Sandy Lake

The Sandy Lake-Sackville River Regional Park is currently one thousand acres. It has been recognized for nearly five decades, provincially and municipally and in multiple reports and studies, to be a unique landscape worth protecting, but the final 1800 acres have never been saved. In 1971, P.B. Dean was hired to identify areas “Unique in the Halifax Dartmouth area or important on a regional or provincial scale.” The Sandy Lake to Sackville River area was one of seven unique “jewels” – priority areas to be protected for their ecological richness and for community education and recreation. Time is running out for Sandy Lake. Twists of fate have caused housing development to be on a parallel path.

The area remains unique and ecologically intact. The lakes are bordered by rich drumlins that support magnificent mixed, multi-aged Acadian forest with significant old-growth stands and striking “pit and mound” topography. A wide variety of natural elements exist all in one place, and they are species-rich, including rare species and important turtle and moose habitat, for example. One is a big marsh lake, one a deep “blue lake” (Most in this part of NS are “brown lakes”) and the third a boreal forest lake.

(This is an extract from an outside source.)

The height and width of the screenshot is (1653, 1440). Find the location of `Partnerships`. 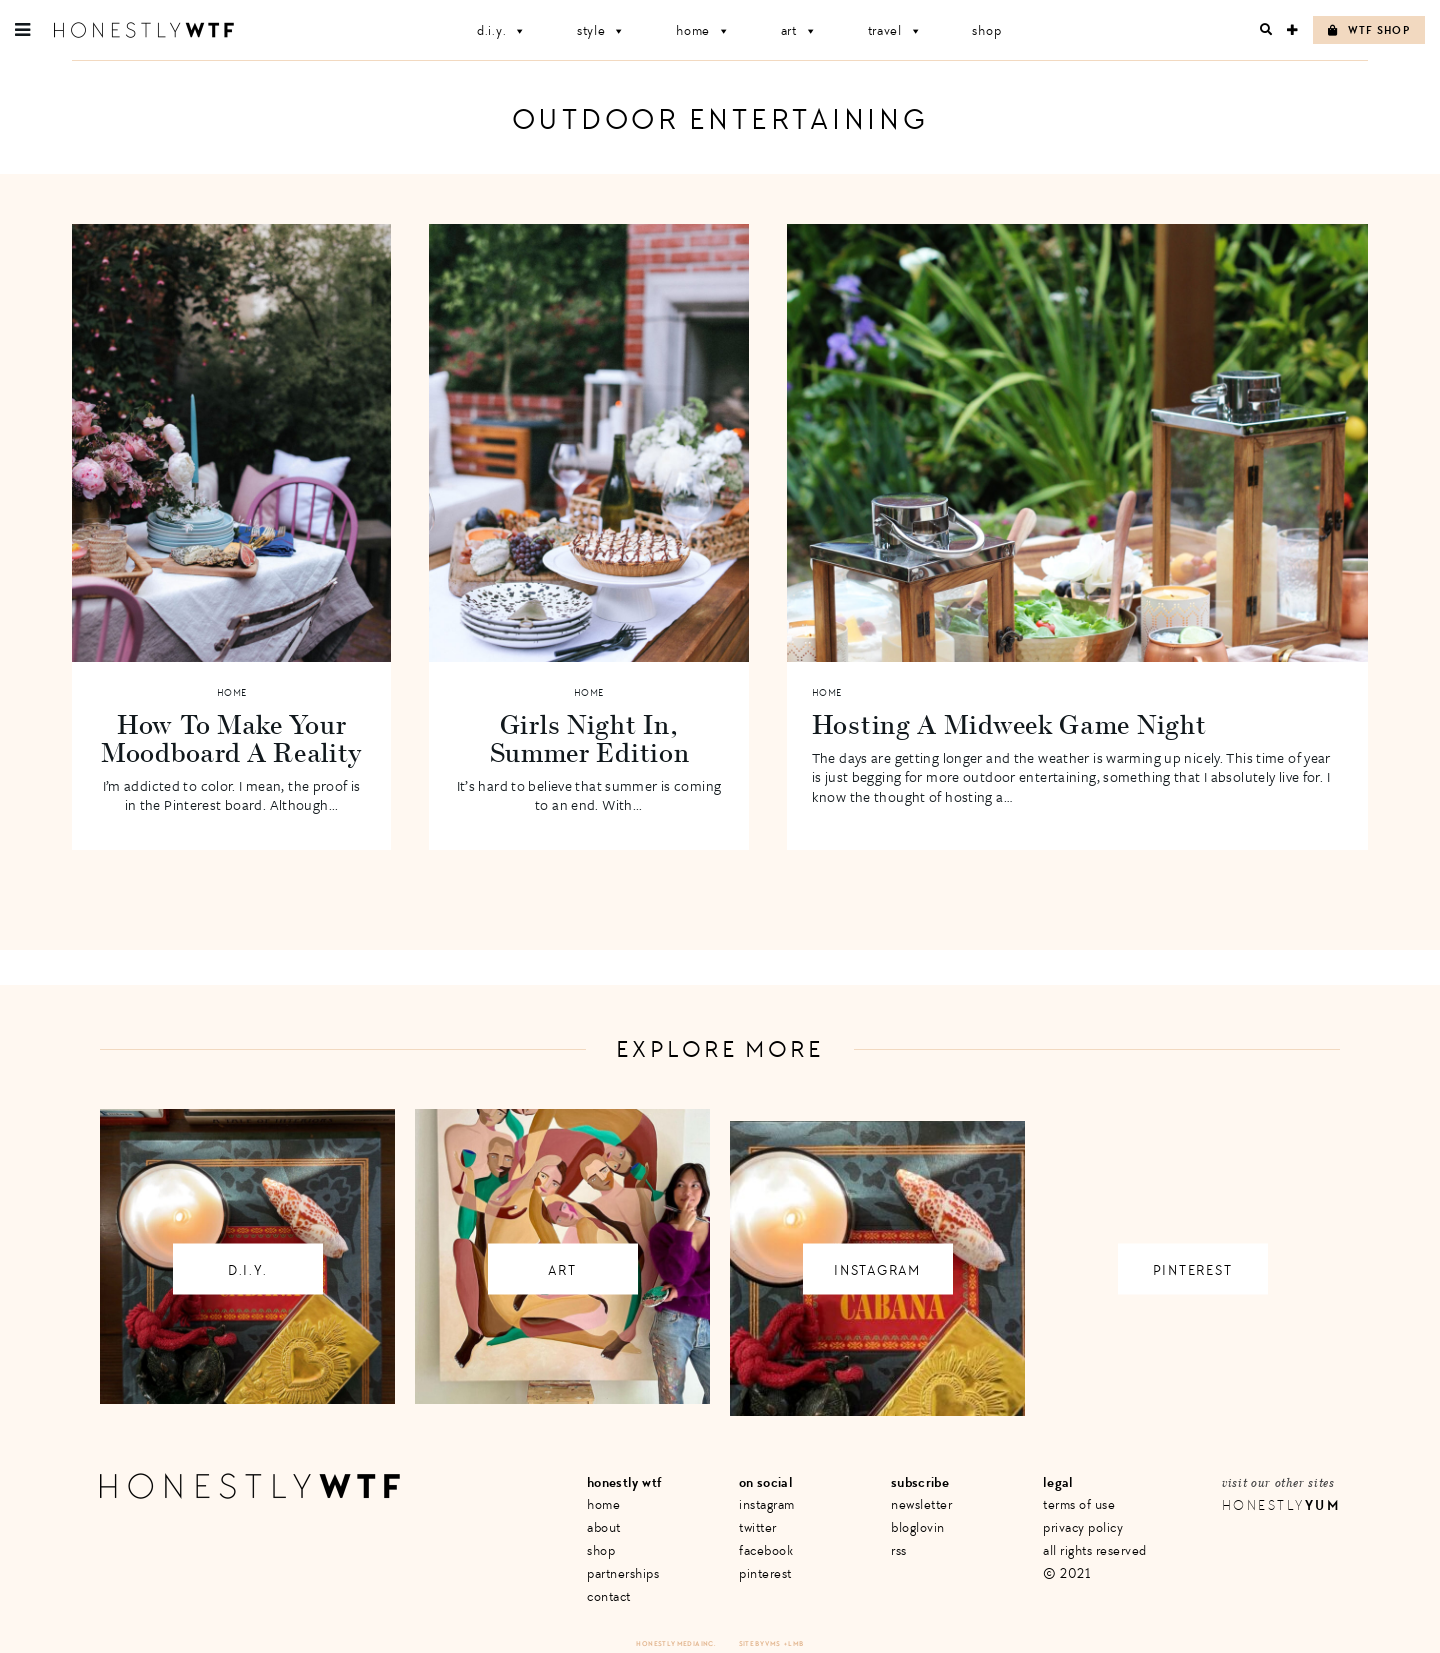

On March 26, 2023 John Lohr, the Minister of Municipal Affairs and Housing in the Progressive Conservative government of Tim Houston, announced the creation of the HRM Housing Task Force and 9 “Special Planning Areas” that would excellerate housing development in response to the housing crisis in Nova Scotia. The Housing Task Force was given the authority to by-pass regional planning and public consultation processes. The 1800 acres that had come so close to becoming parkland at Sandy Lake, was now slated for development. Shovels in the ground by 2024.